▶ Exercise aim: Find the word "agent" in the records below. List each line containing it.

Records supplied: Begin

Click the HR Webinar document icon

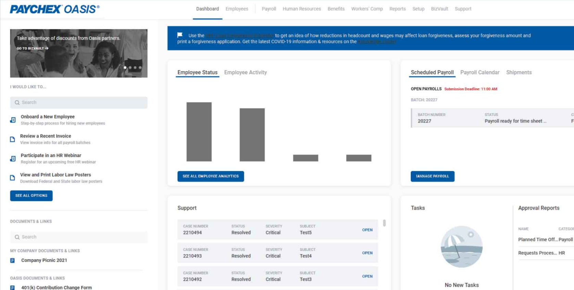coord(13,159)
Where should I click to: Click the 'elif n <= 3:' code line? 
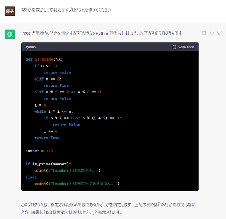coord(48,79)
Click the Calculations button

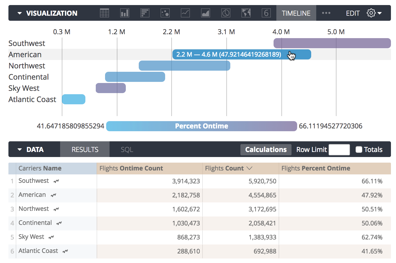tap(266, 149)
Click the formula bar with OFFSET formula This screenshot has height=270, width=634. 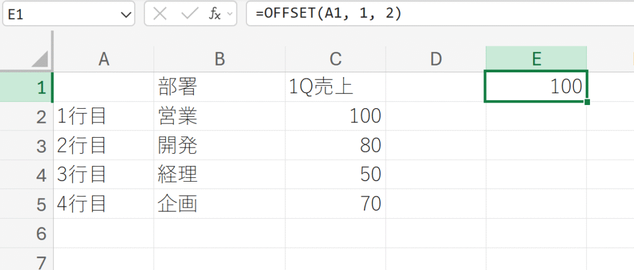[433, 13]
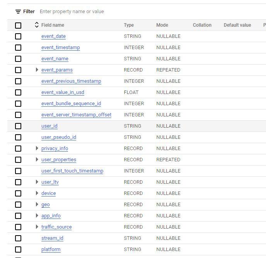Expand the user_ltv record

click(x=37, y=182)
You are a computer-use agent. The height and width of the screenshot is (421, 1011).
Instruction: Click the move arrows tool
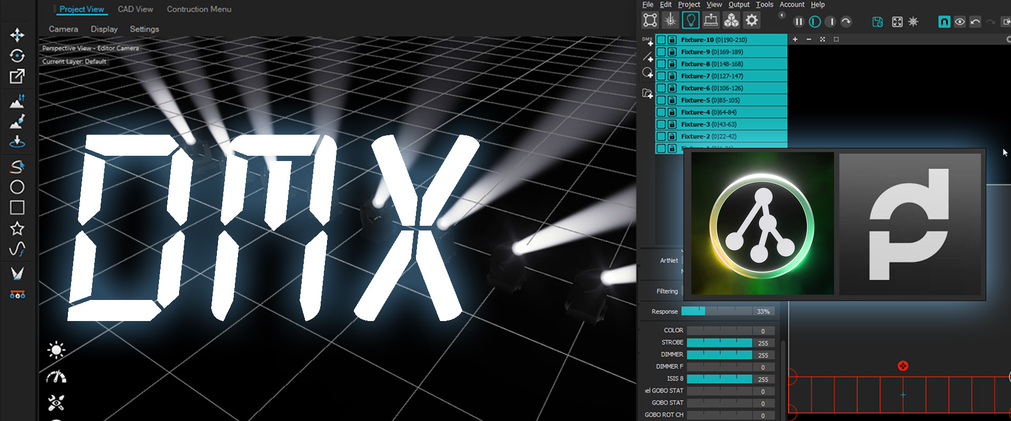tap(17, 35)
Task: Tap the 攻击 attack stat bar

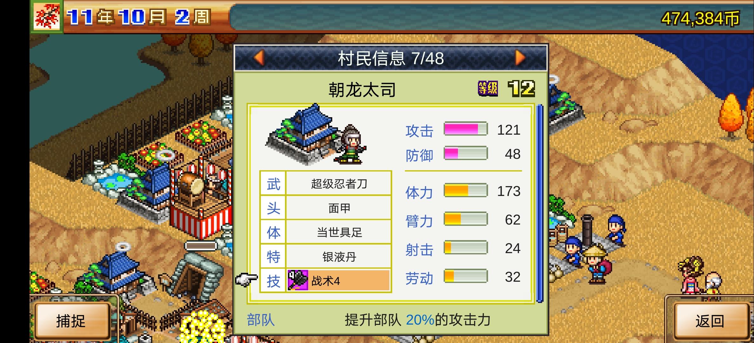Action: [x=466, y=129]
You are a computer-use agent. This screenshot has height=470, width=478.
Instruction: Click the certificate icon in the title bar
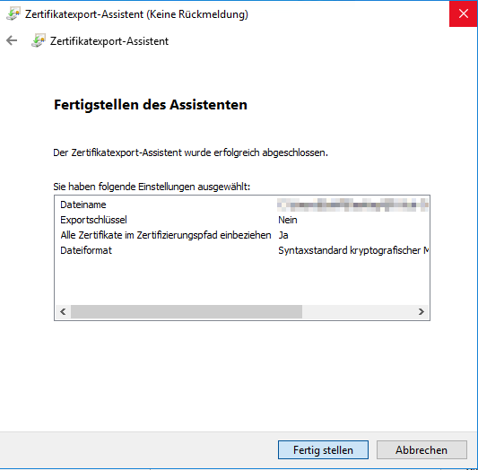point(13,14)
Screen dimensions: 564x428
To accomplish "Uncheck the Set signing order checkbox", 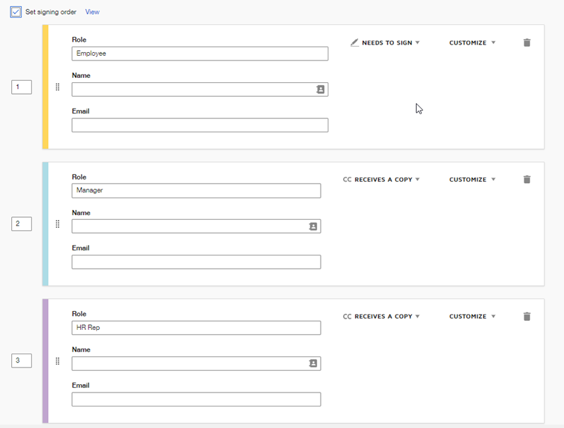I will pyautogui.click(x=16, y=12).
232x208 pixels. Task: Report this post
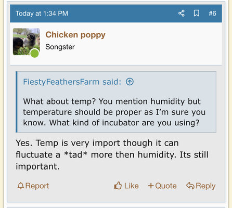coord(33,186)
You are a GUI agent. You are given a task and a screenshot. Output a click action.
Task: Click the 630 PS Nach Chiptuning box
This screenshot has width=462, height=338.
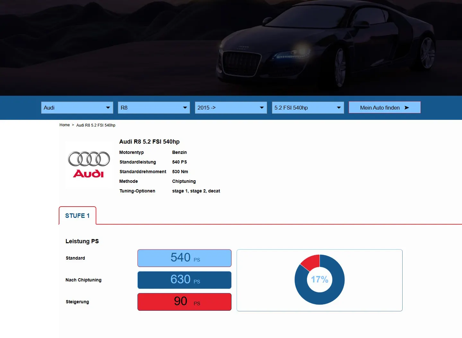[184, 280]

Records supplied: End

▶ Task output:
You are a computer-use agent. The height and width of the screenshot is (421, 1011).
You are a computer-use agent. This screenshot has height=470, width=478.
You are a GUI agent. You are given a task and a screenshot. Output a click action.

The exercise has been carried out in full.